■ **Task A**: Using the text below about how early accordions were held, and ignoring the data that follows it, decide whether each statement agrees with the text. Answer yes or no for each and quote the deciding words exactly. (i) Pichenot's "Méthode pour l'Accordéon" was the first tutor for the French accordion. (ii) Reisner's "Airs choisis pour l'Accordéon" appeared before Pichenot's method. (iii) Reisner's work favored the horizontal playing position.
■ **Task B**: In the text below about how early accordions were held, whose early accordions does the writer say they were writing about? Leave aside the data that follows the text.

■ **Source passage**:
Start of Block

I've had a hard time trying to describe how I think it was held.... It sounds like we were not quite connecting there? So now you're trying a different way? I'll try to describe again the way I think flutinas were designed to be held....

Richard,

 

I think we may have got our purposes slightly crossed. I was writing about Demian's early accordions, not the French ones that developed directly out of them, but I'm now starting to think that the "vertical" playing style was a French adaptation/inversion of the way that Demian's accordions were already being held.

 

I believe I have understood completely what you have been describing, and I do not for one moment dispute that some players did use that grip. As I have stated, it is described by M. Pichenot in his "Méthode pour l'Accordéon", the first tutor for the French accordion, and in various other methods.

 

However, only six months later Reisner's "Airs choisis pour l'Accordéon, précédées d'une Instruction Méthodique" appeared, and that very clearly advocated the horizontal playing position.

End of Block

■ **Given data**:
Start of Block

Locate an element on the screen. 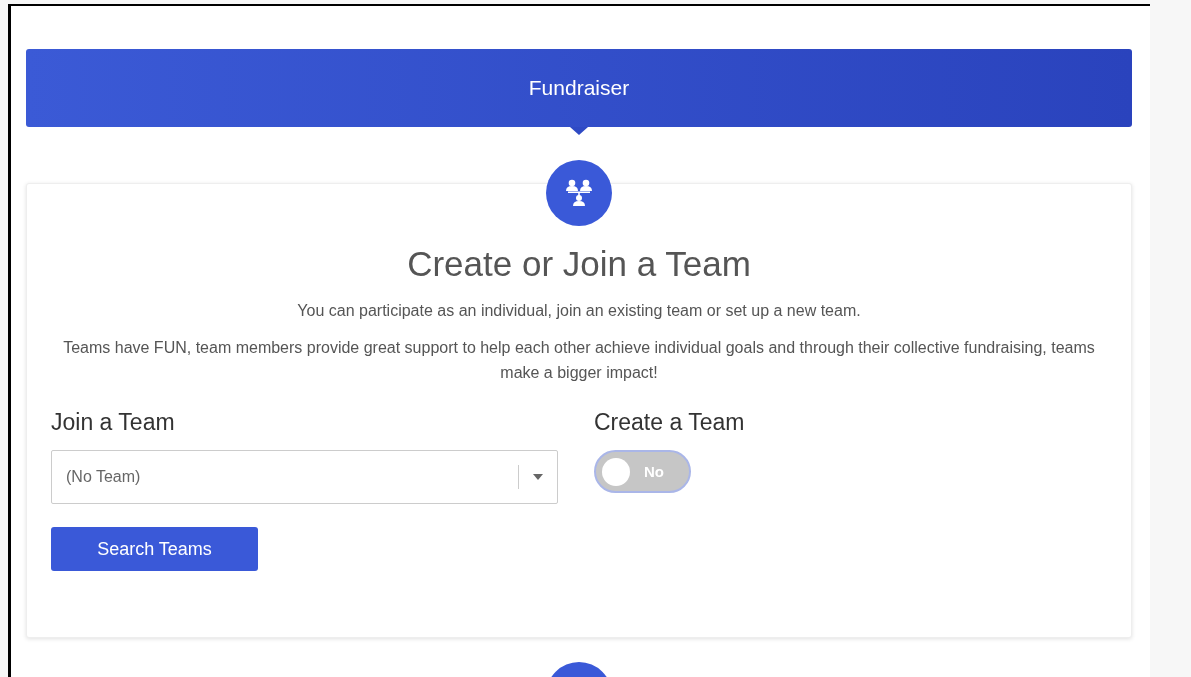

End of Block

■ **Your response A**:
(i) Yes: "the first tutor for the French accordion"
(ii) No: "only six months later Reisner's "Airs choisis pour l'Accordéon, précédées d'une Instruction Méthodique" appeared"
(iii) Yes: "that very clearly advocated the horizontal playing position"

■ **Your response B**: Demian's early accordions.